Le G7 dénonce une organisation défaillante
Le G7 des syndicats de l’enseignement critique le déroulement de l’audit de la fonction publique.
Dans un communiqué, il affirme que les opérations connaissent un « désordre indescriptible ».
Selon les syndicats, l’audit souffre d’une mauvaise organisation depuis près de deux semaines.
Ils dénoncent notamment l’absence d’un calendrier clair.
Les enseignants confrontés à de nombreuses difficultés
Le G7 estime que le calendrier retenu complique fortement la participation des enseignants.
Les opérations coïncident avec les examens de fin d’année.
Les syndicats soulignent également le nombre insuffisant d’auditeurs mobilisés.
Cette situation oblige de nombreux enseignants à patienter toute une journée dans les centres d’audit.
Beaucoup repartent sans avoir pu être enrôlés.
Les syndicats réclament une suspension ou un report
Face à ces difficultés, le G7 demande au gouvernement de suspendre temporairement les opérations.
Selon lui, cette pause permettrait d’évaluer le dispositif et de mieux organiser la suite de l’audit.
Les syndicats souhaitent aussi que chaque enseignant puisse être audité, quel que soit son lieu de résidence pendant les vacances.

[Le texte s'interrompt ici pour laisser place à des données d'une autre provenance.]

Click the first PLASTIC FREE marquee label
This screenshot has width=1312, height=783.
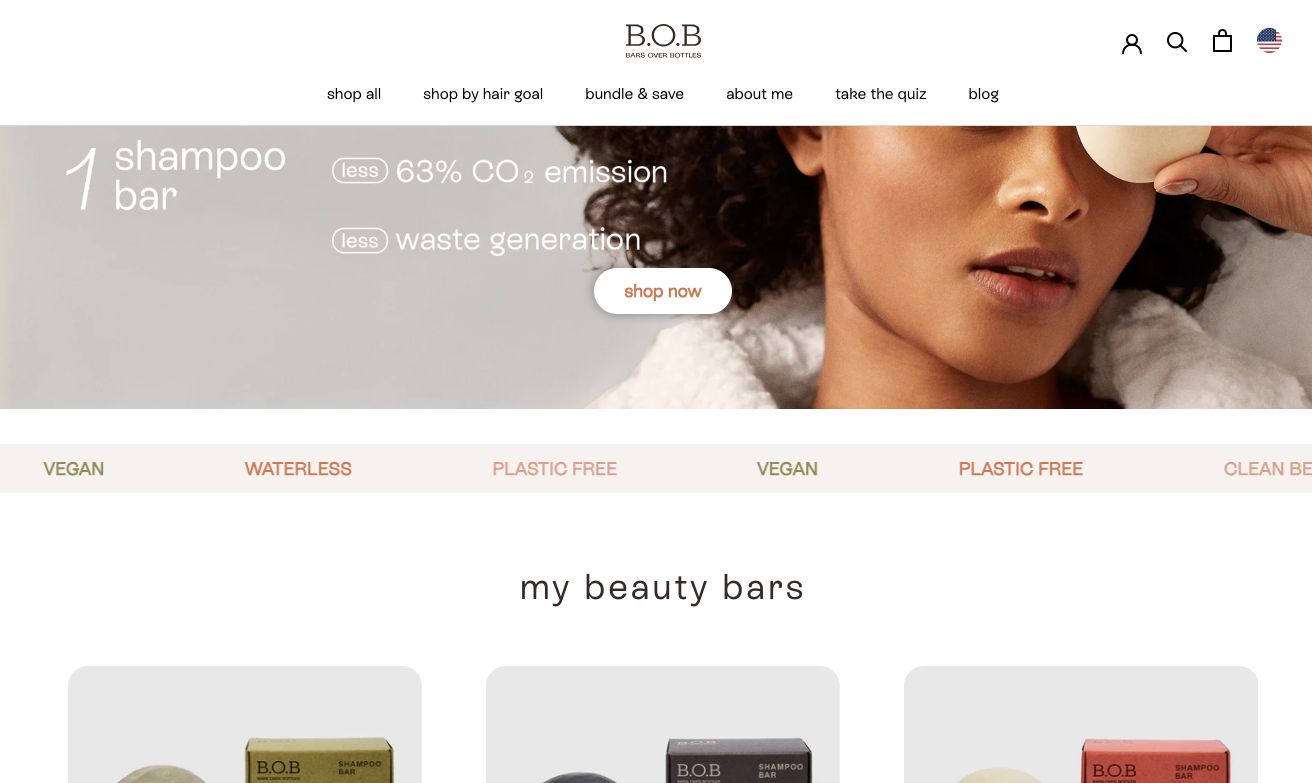pos(554,469)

À défaut, ils réclament le report de l’opération au début de la prochaine année scolaire.
Un appel au dialogue avec les autorités
Le G7 regrette que cette situation persiste malgré les alertes formulées lors des réunions préparatoires.
Les syndicats estiment avoir signalé les risques avant le lancement de l’audit.
Ils invitent désormais les autorités à ouvrir un dialogue avec les partenaires sociaux.
Selon eux, cette concertation permettra de trouver une solution qui préserve les intérêts des enseignants et le bon fonctionnement du service public de l’éducation.